9
votes

I am relatively new to Azure storage and have been implementing a solution for some time now. And I keep hitting obstacles, making me feel that I'm not applying the right storage type for the data I'm storing.

So this is more of an overall question:

  • When should I use Azure SQL?
  • When should I use Azure Table storage?
  • When should I use Azure Blobs?

So far I have been using table storage a lot, and I'm now paying for it. As requirements for the solution grow I find myself unable to access the data as needed.

For instance I need to fetch the 50 latest entries in a table, but I can not user OrderBy in the query. I need to fetch the total amount of entries, but can not use Count.

I keep getting the impression that any data I plan to access regularly without knowing the exact RowKey and PartitionKey should be indexed in Azure SQL aswell as being stored in a table. Is this correct?

I also find myself recreating objects as Entity objects, but with the very severe limitations on datatypes I often end up just serializing the object into a byte array. And though a table row may hold up to 1MB a byte array on that row may only hold 64KB, at which point I end up using Blob storage instead.

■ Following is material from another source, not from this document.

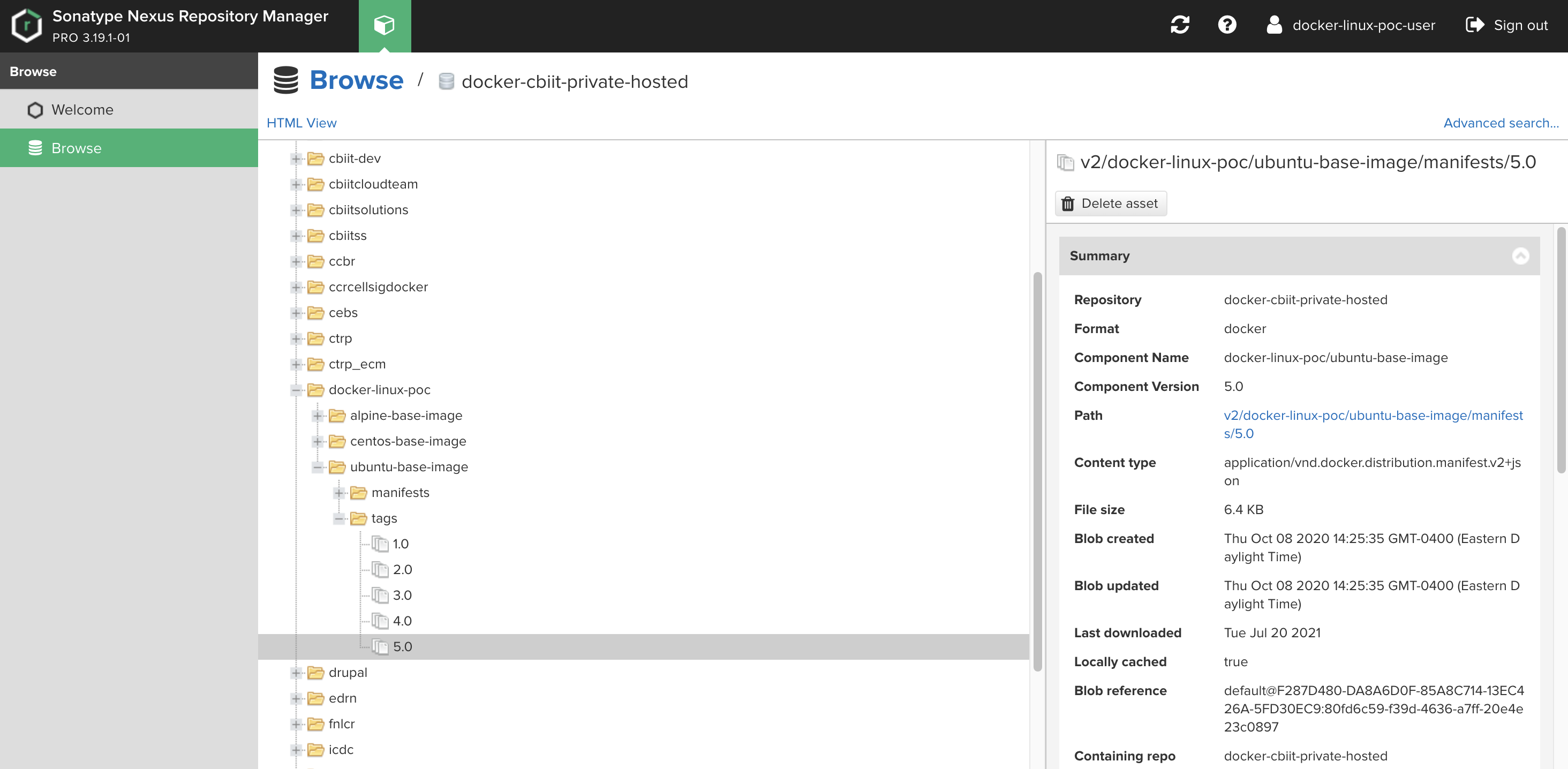Collapse the docker-linux-poc tree node
The image size is (1568, 769).
click(297, 390)
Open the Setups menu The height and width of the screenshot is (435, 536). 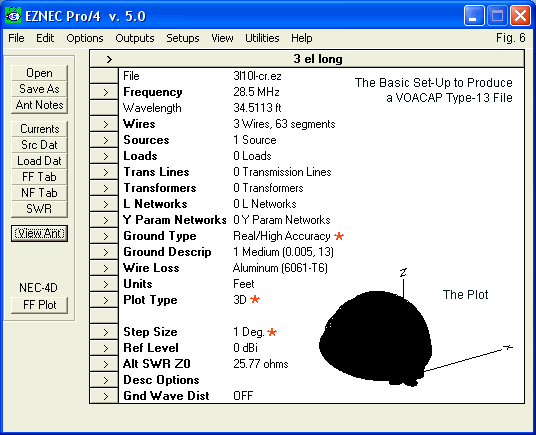tap(183, 38)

So in the end I feel like I would have been better off just putting all my data in Azure SQL and indexing larger data but saving it as blobs. Of course this does not feel quite right, since that would leave Table storage with no real purpose.

So I'm wondering if there are any guidelines for when to use which kind of storage.

In my case I have very large amount of data in some areas, some of it consumes a fair amount of space (often above 64KB), but I also need to access the data very frequently and will need to be able to filter and sort it by certain values.

  • Do I really need to index all data I plan to access in SQL?
  • And would I be better off avoiding Table for any data that could potentially exceed 64KB?

I feel like there's something I'm not doing right. Something I didn't understand. What am I missing here?

3

3 Answers

5
votes

The best recommendation I can make is basically, "Try really hard not to use Azure Table Storage". As other folks have pointed out, it's not just a "No-SQL" data-store, it's a particularly stunted, handicapped, and very-low-featured instance of a No-SQL store. About the only thing good about it is that you can put lots and lots of data into it very quickly, and with minimal storage fees. However, you basically can't hope to get that data back out again unless you're lucky enough to have a use-case that magically matches its Partition-Key/Row-Key storage model. If you don't - and I suspect very few people do - you're going to be doing a lot of partition scans, and processing the data yourself.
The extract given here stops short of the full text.